Any help appreciated
On
Consider a point $O$ and the lines $OA$, $OB$, $OC$ of lengths $a,b,c$ respectively such that $\angle AOB=\angle BOC= \angle COA=120^°$. Consider the triangle $\Delta ABC$. using cosine rule you can see that the side lengths of that triangle are $\sqrt{a^2+ab+b^2},\sqrt{b^2+bc+c^2},\sqrt{c^2+ca+a^2}$.
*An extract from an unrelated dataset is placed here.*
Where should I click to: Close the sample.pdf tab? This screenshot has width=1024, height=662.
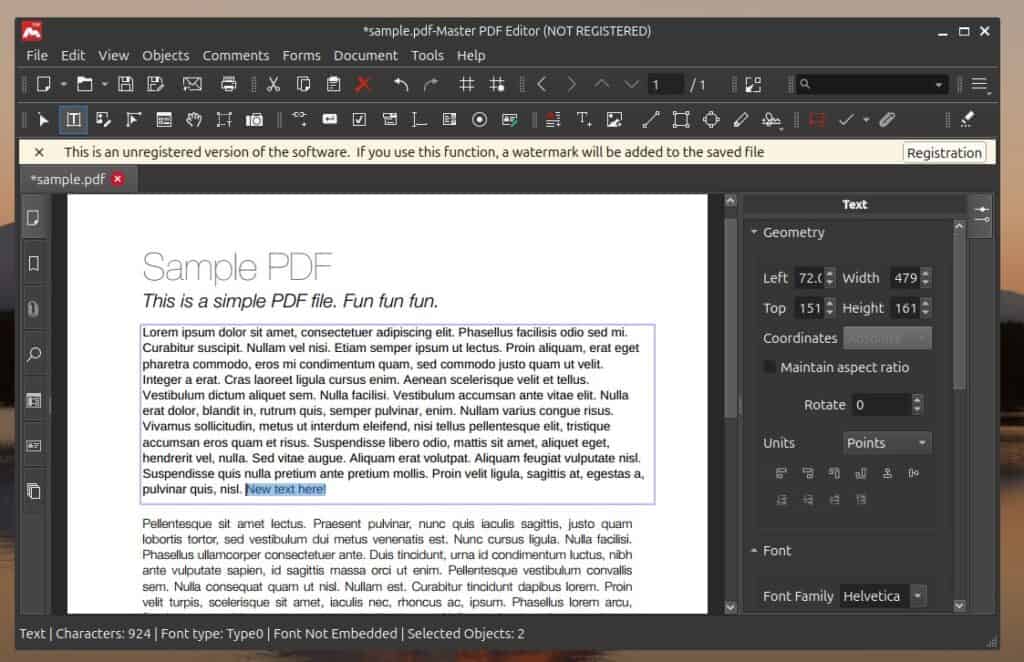[118, 180]
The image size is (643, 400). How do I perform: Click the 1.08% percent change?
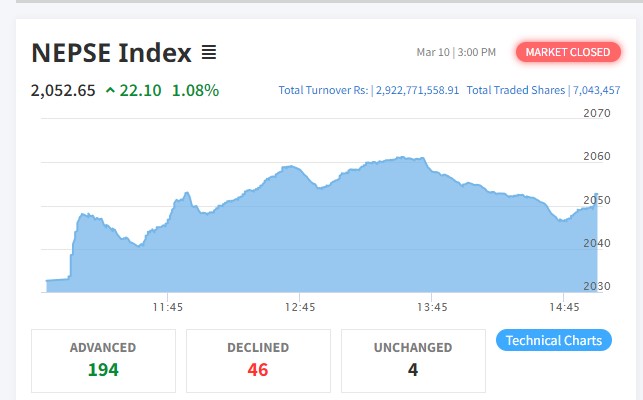195,91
By definition $O$ is the Fermat point of $\Delta ABC$. See the properties of Fermat point and solve this geometric inequality.
On
Also, we can use SOS here:
$$\sum_{cyc}\sqrt{a^2+ab+b^2}-\sqrt3(a+b+c)=\sum_{cyc}\left(\sqrt{a^2+ab+b^2}-\frac{\sqrt3(a+b)}{2}\right)=$$ $$=\sum_{cyc}\frac{4(a^2+ab+b^2)-3(a+b)^2}{2\left(2\sqrt{a^2+ab+b^2}+\sqrt3(a+b)\right)}=\sum_{cyc}\frac{(a-b)^2}{2\left(2\sqrt{a^2+ab+b^2}+\sqrt3(a+b)\right)}\geq0.$$
On
The problem has appeared here various times and maybe elsewhere too for sure. The key to this is to observe the relationship between: $(a-b)^2 \ge 0$ and $a^2+ab+b^2 \ge \dfrac{3(a+b)^2}{4}$. They are equivalent. Using the latter but taking the square root first $3$ times for $(a,b), (b,c),(c,a)$ and add up, yielding the result.
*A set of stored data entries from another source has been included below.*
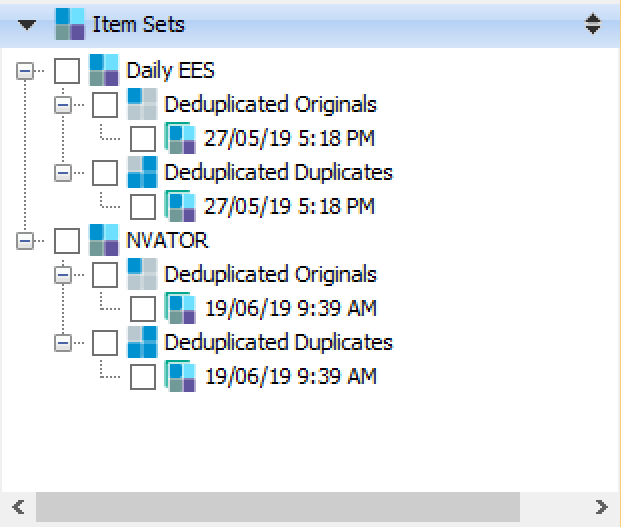The width and height of the screenshot is (621, 527).
Task: Check the NVATOR checkbox
Action: pyautogui.click(x=67, y=241)
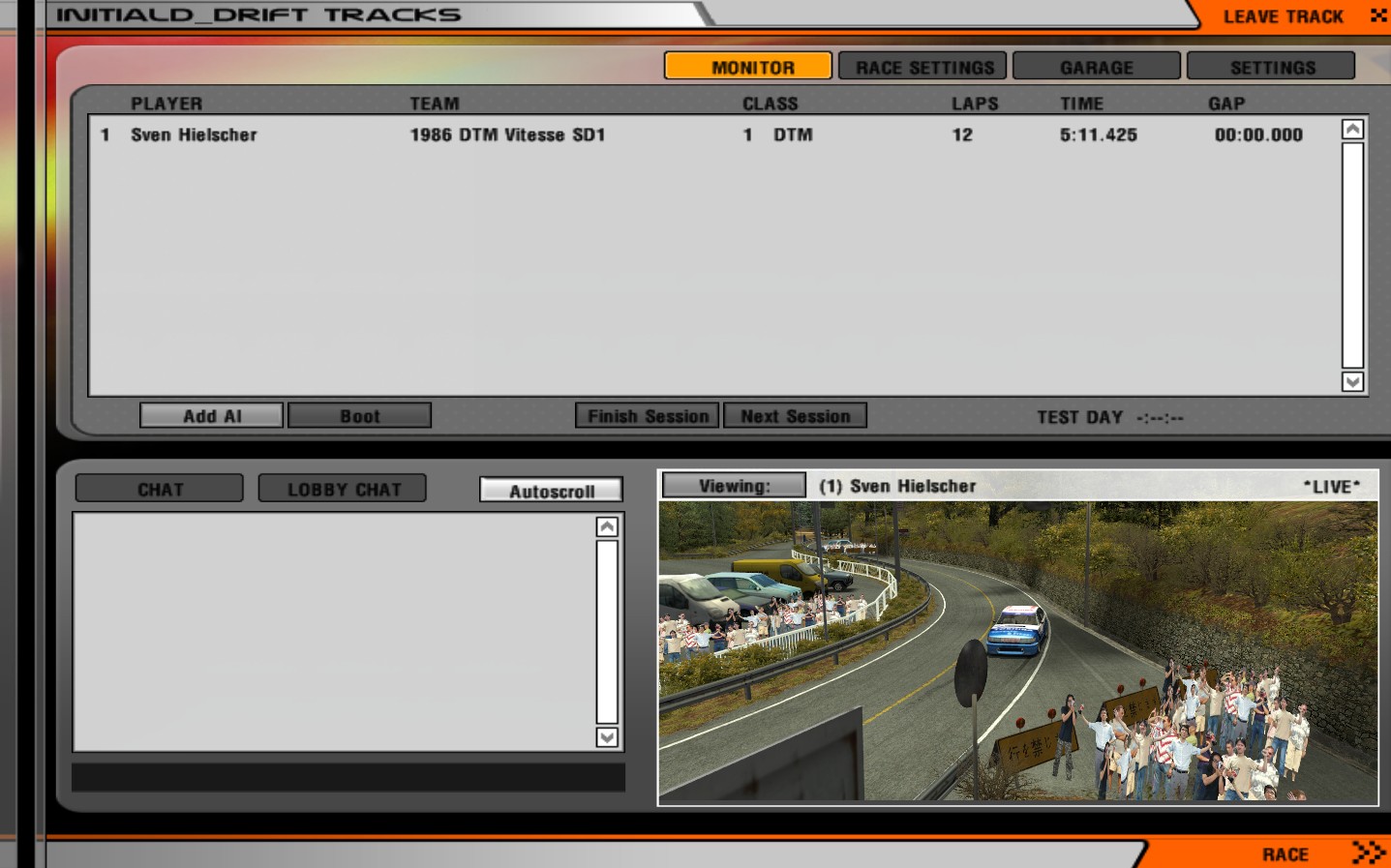This screenshot has width=1391, height=868.
Task: Open the Viewing driver selector
Action: (734, 486)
By Minkowski (triangle inequality) $$\sum_{cyc}\sqrt{a^2+ab+b^2}=\sum_{cyc}\sqrt{\left(a+\frac{b}{2}\right)^2+\frac{3}{4}b^2}\geq$$ $$\geq\sqrt{\left(\sum_{cyc}\left(a+\frac{b}{2}\right)\right)^2+\frac{3}{4}\left(\sum_{cyc}b\right)^2}=\sqrt3(a+b+c).$$